Et l’aspect récréatif de la visite, permettant une pause entre deux patients, ne fait plus le poids face à la surcharge de travail des soignants. La visite médicale est donc de plus en plus jugée chronophage et peu crédible.
Les généralistes l’interdisent ou la limitent, faute de temps ou par conviction. Et la crise du Covid-19 a été un frein supplémentaire. Seuls les médecins spécialistes tendent à maintenir un lien avec les visiteurs médicaux et restent des cibles marketing privilégiées de l’industrie pharmaceutique, du fait de la spécificité de leurs prescriptions. Les spécialistes accorderaient aussi plus de temps aux visites, permettant davantage de questionnements et compensant ainsi la crédibilité limitée du contenu du message des visiteurs médicaux. On peut supposer que les sages-femmes, tout aussi spécialistes, sont ciblées elles-aussi. Mais difficile de savoir combien de professionnelles considèrent la visite médicale comme une aide ou comme une entrave.
MARKETING MULTICANAL
Quoiqu’en berne, la visite médicale ne disparaît donc pas. L’industrie pharmaceutique estime toujours le contact direct et personnel comme le meilleur moyen de faire connaître un produit. Mais, face à la nouvelle conjoncture, elle s’adapte et diversifie ses stratégies.
D’une part, les visiteurs médicaux changent de profil. Pour l’industrie, ils doivent être capables de répondre aux exigences des soignants pour les rassurer quant à leur prescription. Savoir faire référence aux recommandations de bonne pratique, connaître les données de pharmacovigilance et donner des informations médico-économiques, tout en laissant des supports d’information transparents à diffuser auprès des patients : telles sont les compétences demandées.

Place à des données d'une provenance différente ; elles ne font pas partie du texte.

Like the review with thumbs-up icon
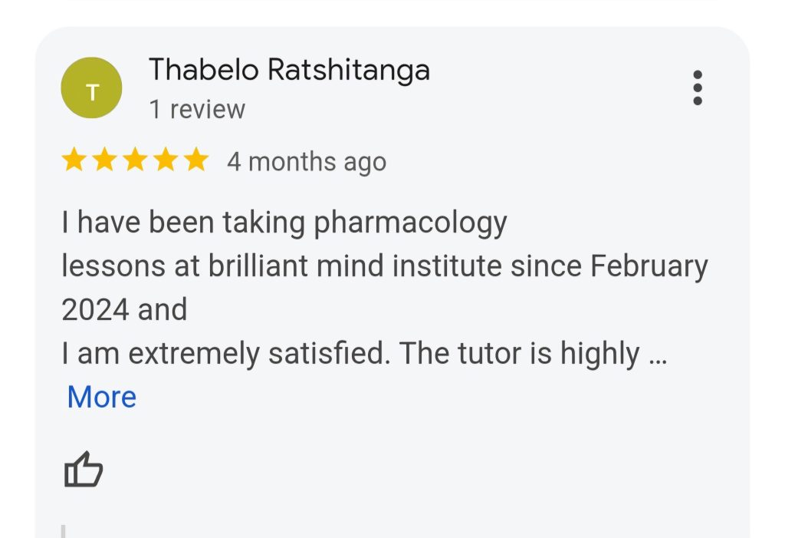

Par ailleurs, la visite prend des formes hybrides, à la fois en présentiel et en distanciel, à travers les outils digitaux. Certaines entreprises proposent des webinaires et des ateliers à distance, ou encore des chatbots. Dans le jargon, la visite en direct permet de pousser l’information vers les professionnels : c’est le push marketing. Pour leur part, les outils digitaux permettent une stratégie « pull », qui consiste à savoir répondre aux demandes des soignants. Surtout, les industries multiplient ce mix dans le temps, en piqûres de rappel, permettant d’ancrer dans les esprits une marque ou des produits.

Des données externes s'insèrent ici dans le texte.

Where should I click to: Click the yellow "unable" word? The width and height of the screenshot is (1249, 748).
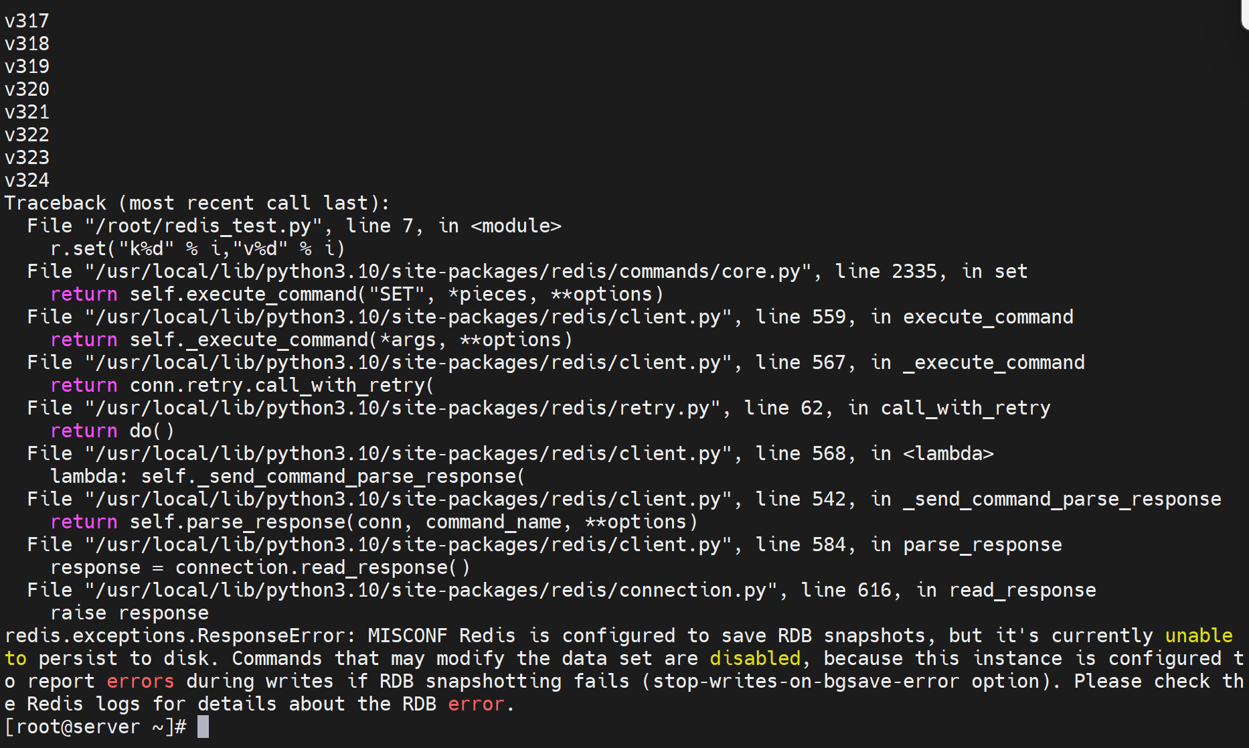click(x=1198, y=635)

Pour promouvoir ses produits, l’industrie pharmaceutique a aussi choisi de recourir à des leaders d’opinion. Il s’agit de soignants dont les compétences et le charisme sont reconnus par leurs pairs, leur permettant d’avoir une certaine influence. Ils interviennent lors d’événements de formation continue, comme les congrès et symposiums. L’industrie veille à ce que ces leaders soient le plus proche possible de leurs cibles marketing, et qu’ils aient pour habitude d’entretenir des relations directes avec d’autres collègues. Ces leaders sont donc recrutés à des niveaux de plus en plus locaux. Les leaders d’opinion ont l’obligation d’énoncer leurs liens d’intérêts lorsqu’ils s’expriment en congrès ou dans des écrits. En tenir compte est indispensable pour juger la valeur des informations données. Alors que l’industrie pharmaceutique s’ajuste, à chaque sage-femme de rester vigilante et de multiplier les sources d’information.